On February 6, 2015, the FTC announced that FTC Chief Administrative Law Judge D. Michael Chappell issued an Initial Decision ruling that ECM Biofilms, Inc. violated the Federal Trade Commission Act (FTC Act) by deceptively claiming that:
  • Plastics treated with ECM additives would completely biodegrade in a landfill within nine months to five years.
  • Various scientific tests prove ECM's biodegradability claims.
The Initial Decision:
  • Bars ECM from representing that any product or package will completely biodegrade within any time period or that tests prove such a representation, unless:
    • the representation is true and not misleading; and
    • at the time ECM makes the representation, it possesses and relies on competent and reliable scientific evidence that substantiates the representation.
  • Contains numerous compliance and reporting provisions that expire in 20 years.

Update II

On October 19, 2015, the FTC issued an opinion affirming Chief Administrative Law Judge Chappell's January 28, 2015 decision that ECM:
  • Deceptively claimed that plastics treated with its additive would completely biodegrade in a landfill within nine months to five years and that scientific tests supported this claim.
  • Encouraged its customers, companies that manufacture plastics, to pass on these deceptive claims to their customers and end-users.
The FTC additionally found (unlike Judge Chappell) that ECM made false and unsubstantiated implied claims that plastic products treated with its additive will biodegrade in a reasonably short period of time or within five years.

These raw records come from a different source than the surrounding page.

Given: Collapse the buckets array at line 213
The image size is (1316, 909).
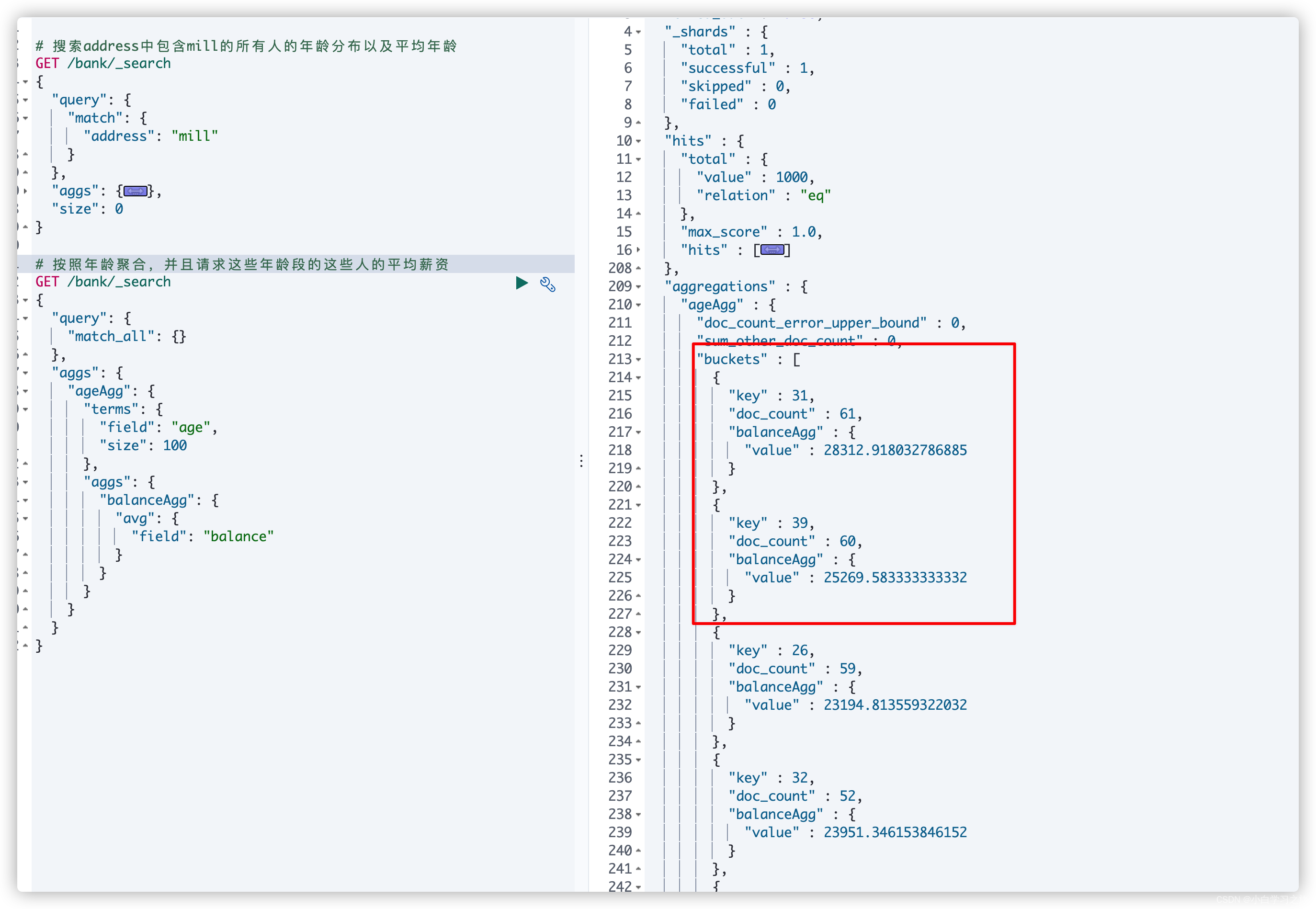Looking at the screenshot, I should tap(638, 360).
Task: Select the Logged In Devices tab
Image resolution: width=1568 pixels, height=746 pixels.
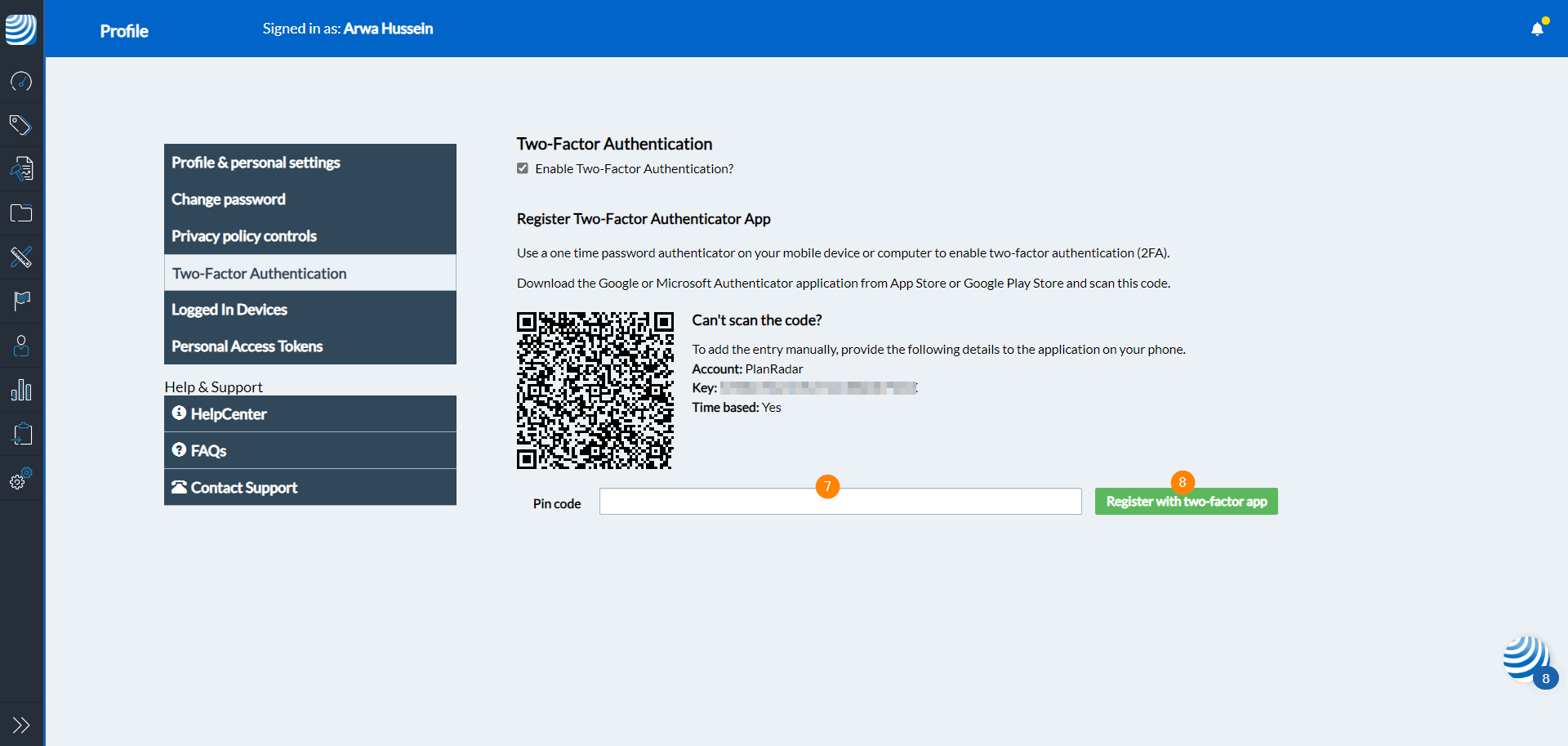Action: coord(229,309)
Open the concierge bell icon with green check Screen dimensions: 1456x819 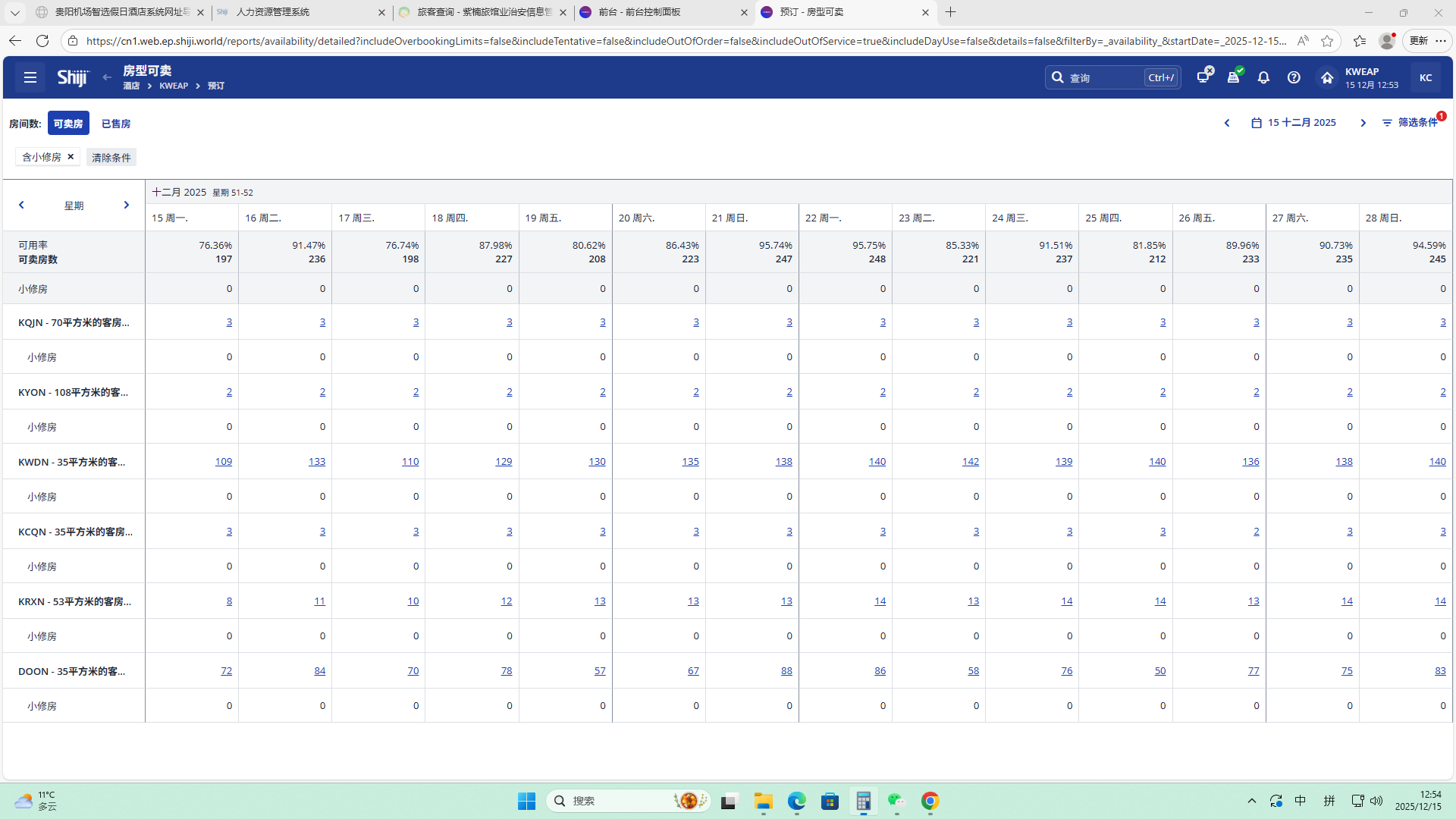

Under the FTC's Final Order, ECM is barred from:
  • Representing that a plastic product or package is degradable or that any product or service affects a plastic product's degradability, unless the representation is true, not misleading and substantiated by competent and reliable scientific evidence.
  • Providing others with the means and instrumentalities to make any false, unsubstantiated or otherwise misleading representations of material fact or environmental benefits.
  • Misrepresenting the existence, contents, validity, results or conclusions of any test, study or research.